_Your goal_.
Which lines of the data below hold "card"? Copy each of them.

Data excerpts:
Start of Block

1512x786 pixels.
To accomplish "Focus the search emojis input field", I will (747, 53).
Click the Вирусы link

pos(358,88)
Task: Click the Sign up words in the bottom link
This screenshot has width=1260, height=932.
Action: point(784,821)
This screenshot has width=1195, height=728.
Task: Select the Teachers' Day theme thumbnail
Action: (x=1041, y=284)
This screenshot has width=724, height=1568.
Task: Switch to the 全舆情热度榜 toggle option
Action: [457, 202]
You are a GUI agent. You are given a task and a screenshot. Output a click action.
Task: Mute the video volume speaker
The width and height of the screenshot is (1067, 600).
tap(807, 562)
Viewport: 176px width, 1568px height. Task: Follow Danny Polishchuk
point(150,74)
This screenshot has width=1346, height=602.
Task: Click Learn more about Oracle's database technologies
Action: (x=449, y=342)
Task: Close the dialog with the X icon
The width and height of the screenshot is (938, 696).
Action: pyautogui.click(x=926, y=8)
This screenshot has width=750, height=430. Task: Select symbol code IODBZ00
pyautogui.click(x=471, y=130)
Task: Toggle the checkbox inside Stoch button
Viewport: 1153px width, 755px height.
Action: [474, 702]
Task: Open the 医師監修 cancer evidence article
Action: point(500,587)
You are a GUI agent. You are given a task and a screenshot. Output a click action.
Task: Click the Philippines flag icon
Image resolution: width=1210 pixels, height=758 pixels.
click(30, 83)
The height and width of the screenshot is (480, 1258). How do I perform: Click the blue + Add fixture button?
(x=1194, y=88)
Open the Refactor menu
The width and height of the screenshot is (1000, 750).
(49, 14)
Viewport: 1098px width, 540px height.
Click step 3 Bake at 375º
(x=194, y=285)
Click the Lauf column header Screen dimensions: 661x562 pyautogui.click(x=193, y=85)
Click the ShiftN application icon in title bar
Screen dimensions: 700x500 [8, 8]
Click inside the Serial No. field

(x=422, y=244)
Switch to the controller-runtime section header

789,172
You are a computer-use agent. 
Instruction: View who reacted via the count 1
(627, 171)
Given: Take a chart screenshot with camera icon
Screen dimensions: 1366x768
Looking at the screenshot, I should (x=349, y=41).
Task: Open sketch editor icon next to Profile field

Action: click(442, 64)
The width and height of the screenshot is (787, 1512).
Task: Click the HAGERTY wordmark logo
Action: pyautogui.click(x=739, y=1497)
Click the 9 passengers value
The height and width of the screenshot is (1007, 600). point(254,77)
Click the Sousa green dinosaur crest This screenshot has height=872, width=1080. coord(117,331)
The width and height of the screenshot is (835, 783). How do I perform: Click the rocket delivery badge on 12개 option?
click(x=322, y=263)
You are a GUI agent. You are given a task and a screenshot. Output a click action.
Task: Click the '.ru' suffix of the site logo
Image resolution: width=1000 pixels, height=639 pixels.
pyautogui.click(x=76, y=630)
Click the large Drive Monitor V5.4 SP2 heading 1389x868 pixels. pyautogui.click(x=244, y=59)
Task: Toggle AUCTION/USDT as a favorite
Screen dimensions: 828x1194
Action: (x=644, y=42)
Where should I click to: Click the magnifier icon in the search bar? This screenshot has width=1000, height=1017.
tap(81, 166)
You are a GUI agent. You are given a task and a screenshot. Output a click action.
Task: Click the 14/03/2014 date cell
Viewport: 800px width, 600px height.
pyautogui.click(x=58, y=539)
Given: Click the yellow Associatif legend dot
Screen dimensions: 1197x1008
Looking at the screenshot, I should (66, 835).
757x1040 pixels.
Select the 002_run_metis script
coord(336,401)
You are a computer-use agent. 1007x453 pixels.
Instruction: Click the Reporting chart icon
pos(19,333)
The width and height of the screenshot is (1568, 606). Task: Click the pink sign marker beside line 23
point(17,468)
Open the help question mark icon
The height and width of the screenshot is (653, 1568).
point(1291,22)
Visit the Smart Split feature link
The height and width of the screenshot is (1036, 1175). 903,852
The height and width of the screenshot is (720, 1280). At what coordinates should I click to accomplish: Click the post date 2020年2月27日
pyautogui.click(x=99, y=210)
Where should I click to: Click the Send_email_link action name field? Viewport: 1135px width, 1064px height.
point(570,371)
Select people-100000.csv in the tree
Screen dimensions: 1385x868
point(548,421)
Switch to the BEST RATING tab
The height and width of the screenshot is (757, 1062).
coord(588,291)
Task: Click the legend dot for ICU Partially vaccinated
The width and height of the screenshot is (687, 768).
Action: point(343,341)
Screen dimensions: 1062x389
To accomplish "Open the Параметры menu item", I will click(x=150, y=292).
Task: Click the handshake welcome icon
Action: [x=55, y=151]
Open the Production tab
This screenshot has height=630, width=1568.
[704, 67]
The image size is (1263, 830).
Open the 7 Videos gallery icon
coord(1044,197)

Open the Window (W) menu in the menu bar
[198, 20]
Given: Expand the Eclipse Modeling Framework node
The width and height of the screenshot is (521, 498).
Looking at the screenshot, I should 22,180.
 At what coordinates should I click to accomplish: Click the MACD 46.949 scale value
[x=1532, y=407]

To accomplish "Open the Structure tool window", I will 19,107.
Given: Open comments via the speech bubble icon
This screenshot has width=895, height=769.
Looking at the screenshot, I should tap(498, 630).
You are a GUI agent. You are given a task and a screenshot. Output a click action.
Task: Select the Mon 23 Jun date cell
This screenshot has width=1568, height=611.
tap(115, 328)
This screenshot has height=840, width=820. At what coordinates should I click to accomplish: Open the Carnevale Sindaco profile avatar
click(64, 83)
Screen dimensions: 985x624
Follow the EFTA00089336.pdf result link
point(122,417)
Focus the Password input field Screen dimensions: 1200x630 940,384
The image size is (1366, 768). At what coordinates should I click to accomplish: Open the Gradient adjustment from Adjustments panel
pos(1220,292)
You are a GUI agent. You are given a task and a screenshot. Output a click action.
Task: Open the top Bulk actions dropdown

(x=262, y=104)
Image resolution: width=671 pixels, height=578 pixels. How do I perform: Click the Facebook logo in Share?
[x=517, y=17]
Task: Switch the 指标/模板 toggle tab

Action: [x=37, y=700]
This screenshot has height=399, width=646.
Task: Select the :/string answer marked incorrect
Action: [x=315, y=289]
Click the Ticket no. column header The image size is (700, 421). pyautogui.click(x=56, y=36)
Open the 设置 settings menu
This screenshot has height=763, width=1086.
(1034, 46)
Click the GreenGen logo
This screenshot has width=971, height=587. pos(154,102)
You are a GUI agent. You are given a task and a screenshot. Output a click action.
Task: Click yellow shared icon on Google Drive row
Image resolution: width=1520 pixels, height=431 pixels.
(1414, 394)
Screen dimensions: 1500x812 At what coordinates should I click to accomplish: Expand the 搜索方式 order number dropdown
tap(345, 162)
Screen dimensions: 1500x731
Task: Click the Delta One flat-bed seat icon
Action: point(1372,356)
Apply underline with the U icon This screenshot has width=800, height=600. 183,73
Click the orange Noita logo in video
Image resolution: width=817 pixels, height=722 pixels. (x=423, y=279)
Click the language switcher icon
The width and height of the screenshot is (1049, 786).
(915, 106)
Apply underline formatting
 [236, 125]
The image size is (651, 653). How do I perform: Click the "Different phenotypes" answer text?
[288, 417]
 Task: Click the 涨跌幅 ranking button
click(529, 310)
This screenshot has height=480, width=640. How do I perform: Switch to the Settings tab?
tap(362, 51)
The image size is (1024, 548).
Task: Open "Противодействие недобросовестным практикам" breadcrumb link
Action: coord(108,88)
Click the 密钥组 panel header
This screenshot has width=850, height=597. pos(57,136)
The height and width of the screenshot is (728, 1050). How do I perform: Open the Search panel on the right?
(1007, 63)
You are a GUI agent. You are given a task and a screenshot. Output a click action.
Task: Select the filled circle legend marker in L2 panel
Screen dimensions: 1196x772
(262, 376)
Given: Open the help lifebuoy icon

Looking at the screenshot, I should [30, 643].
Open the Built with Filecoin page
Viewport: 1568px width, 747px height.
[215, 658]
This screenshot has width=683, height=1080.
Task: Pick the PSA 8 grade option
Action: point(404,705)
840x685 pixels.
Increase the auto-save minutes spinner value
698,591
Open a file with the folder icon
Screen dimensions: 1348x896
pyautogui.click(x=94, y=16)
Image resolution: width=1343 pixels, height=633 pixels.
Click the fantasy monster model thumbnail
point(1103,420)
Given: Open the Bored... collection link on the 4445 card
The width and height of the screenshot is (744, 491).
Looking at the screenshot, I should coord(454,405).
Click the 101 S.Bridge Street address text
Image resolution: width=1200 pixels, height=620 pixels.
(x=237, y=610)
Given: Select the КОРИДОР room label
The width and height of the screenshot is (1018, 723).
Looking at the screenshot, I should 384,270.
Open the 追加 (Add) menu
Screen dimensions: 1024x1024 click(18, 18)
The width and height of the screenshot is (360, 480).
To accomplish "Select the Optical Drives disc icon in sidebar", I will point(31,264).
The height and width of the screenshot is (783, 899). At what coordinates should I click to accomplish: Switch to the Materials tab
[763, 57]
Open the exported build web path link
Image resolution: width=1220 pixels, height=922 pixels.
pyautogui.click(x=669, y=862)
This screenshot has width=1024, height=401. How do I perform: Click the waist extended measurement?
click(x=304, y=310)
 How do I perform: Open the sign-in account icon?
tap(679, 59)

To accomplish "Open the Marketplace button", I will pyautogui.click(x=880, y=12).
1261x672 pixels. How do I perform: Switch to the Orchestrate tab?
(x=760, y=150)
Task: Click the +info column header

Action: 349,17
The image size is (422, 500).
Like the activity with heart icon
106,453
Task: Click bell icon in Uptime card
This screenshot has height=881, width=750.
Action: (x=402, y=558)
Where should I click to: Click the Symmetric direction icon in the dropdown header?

End of Block

_Task result_.
Given: Open the Bored... collection link on the 4445 card
Task: Click bell icon in Uptime card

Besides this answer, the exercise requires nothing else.